- TASK REQUIREMENTS -
For the records below, say how many lines contain the string "computer". Give no other text.

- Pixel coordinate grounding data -
*** Block opens ***
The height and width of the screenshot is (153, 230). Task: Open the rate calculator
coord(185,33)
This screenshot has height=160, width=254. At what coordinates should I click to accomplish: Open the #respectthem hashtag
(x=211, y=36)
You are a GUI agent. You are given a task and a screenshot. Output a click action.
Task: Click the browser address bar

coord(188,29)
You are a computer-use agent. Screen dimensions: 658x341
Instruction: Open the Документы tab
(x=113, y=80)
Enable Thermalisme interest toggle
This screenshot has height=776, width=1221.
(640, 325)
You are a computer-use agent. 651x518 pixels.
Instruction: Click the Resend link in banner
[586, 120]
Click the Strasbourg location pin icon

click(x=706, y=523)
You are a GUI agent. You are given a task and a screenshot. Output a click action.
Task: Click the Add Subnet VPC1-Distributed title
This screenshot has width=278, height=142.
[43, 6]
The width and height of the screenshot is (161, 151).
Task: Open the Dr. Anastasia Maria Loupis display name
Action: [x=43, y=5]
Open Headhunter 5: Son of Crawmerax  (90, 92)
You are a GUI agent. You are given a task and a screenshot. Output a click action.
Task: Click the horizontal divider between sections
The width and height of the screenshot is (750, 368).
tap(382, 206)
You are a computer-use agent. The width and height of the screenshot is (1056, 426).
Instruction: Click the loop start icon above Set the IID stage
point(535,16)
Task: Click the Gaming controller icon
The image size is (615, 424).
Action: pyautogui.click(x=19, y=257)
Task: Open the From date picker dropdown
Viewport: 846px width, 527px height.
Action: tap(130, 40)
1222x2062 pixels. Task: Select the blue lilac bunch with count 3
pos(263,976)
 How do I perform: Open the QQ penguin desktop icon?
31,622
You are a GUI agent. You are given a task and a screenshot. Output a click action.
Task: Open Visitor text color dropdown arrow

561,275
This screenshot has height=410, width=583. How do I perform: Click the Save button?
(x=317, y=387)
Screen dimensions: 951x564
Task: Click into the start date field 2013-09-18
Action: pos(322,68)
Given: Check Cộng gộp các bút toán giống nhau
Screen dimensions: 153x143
*** Block closes ***
- WRITTEN RESPONSE -
3